Selected excerpt ▸
※

# ok guys pics from tonights workout i look like a waterbotal



## mnmsnowbeast (Sep 2, 2014)

I am holding so fucken much water in the last two weeks its hard to believe,its either the peps,or the test,but two weeks ago I was 209 now tonight 220 wow,like I said I am full of water,so I look so fucken soft its not funny,but the calipers tell another story of bf at 12.8% but hard to believe from these pics. I don't know what happened I had a double biceps pose in there,but for some reason it did not load.


----------



## raysd21 (Sep 3, 2014)

What peps you doin?  I noticed I am retaining mega water since starting mine.  Nice stache by the way.

Did you just start the test or switch esters or something?


----------



## World-Pharma.org (Sep 3, 2014)

you look great for your years..i see you have big massive back!


----------



## rambo99 (Sep 3, 2014)

Nice, much respect to an old school lifter and I mean old as in wise not in any offensive way.

Its probably the peps, mk677 and cjcdac have my hands and feet swollen. I was using clen to keep the water off but since I upped the doses even clen is not helping.


----------



## mnmsnowbeast (Sep 3, 2014)

raysd21 said:


> What peps you doin? I noticed I am retaining mega water since starting mine. Nice stache by the way.
> 
> Did you just start the test or switch esters or something?


I really think its the ghrp2 and 6 sense they both have an effect of catabolic effects and water,i just switched from no dac to dac on the 1295 plus des and lr3 igf1 and just started hitting ipam,but the dac and ipam were only introduced last night,and this water has been running in for two weeks now,maybe its more to do with ther AAS stack,as my tren ace is kicking it hard,along w/mast ace and test prop.

※

Material provided ▸
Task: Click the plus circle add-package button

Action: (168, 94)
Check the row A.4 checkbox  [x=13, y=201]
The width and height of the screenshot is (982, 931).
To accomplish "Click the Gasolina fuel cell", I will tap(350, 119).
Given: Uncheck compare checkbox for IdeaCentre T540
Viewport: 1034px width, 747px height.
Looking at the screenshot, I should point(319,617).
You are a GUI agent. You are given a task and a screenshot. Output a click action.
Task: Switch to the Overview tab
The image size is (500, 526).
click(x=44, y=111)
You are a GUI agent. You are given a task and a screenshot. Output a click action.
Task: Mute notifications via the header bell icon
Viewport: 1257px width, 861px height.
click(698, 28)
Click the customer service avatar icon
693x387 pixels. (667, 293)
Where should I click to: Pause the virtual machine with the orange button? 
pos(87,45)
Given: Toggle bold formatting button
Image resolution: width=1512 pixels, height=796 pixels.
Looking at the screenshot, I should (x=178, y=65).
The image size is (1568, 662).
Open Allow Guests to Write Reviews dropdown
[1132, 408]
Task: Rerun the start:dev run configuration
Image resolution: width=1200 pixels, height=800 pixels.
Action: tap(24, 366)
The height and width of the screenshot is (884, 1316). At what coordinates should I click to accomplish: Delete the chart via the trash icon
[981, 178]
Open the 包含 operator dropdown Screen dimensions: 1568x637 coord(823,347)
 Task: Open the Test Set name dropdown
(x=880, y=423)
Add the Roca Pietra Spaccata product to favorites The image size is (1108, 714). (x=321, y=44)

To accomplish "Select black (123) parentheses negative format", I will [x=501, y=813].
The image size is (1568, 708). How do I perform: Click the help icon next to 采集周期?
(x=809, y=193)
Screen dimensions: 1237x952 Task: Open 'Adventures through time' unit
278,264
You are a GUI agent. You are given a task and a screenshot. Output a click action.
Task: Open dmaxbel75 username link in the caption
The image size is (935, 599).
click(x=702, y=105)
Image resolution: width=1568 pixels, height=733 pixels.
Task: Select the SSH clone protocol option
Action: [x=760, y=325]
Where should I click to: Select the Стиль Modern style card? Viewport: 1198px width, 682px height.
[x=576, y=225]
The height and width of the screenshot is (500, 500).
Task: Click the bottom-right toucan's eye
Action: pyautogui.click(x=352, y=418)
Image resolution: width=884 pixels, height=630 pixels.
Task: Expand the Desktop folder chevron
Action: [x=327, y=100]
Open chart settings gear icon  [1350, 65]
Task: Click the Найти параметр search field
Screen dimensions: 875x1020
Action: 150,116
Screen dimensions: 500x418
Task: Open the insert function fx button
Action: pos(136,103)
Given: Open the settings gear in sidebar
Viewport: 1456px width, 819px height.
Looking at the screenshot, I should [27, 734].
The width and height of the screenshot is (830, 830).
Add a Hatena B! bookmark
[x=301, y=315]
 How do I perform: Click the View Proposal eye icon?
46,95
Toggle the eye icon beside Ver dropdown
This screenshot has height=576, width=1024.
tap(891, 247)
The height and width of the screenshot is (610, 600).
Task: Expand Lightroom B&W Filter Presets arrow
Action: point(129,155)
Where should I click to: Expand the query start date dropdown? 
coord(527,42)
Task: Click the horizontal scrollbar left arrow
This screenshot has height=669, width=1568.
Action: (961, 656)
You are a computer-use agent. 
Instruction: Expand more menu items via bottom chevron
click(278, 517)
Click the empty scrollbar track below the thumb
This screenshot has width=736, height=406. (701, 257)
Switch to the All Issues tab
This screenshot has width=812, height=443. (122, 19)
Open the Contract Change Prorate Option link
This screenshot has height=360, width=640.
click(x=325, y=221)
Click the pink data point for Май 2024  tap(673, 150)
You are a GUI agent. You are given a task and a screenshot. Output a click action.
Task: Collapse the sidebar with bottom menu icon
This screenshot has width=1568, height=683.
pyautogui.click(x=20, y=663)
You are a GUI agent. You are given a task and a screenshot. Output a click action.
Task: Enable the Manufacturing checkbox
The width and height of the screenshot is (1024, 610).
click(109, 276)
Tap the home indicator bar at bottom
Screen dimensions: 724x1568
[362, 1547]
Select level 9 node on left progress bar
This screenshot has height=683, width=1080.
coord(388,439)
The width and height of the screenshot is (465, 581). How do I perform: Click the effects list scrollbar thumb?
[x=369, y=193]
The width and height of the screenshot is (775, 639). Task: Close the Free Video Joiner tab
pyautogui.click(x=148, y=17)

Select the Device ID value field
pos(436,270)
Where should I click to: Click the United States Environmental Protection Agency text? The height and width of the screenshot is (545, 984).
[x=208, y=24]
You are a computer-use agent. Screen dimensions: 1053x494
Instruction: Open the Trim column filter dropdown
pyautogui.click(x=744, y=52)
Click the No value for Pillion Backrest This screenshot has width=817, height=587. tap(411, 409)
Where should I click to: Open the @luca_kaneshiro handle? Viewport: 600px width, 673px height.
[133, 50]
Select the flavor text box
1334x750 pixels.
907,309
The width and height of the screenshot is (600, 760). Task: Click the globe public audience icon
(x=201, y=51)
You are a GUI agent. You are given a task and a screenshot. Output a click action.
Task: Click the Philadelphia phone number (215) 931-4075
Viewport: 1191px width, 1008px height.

※

Prompt ▸ From the water-retention forum thread above, quote word for word everything from "I am holding" down to "did not load.".

Result for this task ▸
I am holding so fucken much water in the last two weeks its hard to believe,its either the peps,or the test,but two weeks ago I was 209 now tonight 220 wow,like I said I am full of water,so I look so fucken soft its not funny,but the calipers tell another story of bf at 12.8% but hard to believe from these pics. I don't know what happened I had a double biceps pose in there,but for some reason it did not load.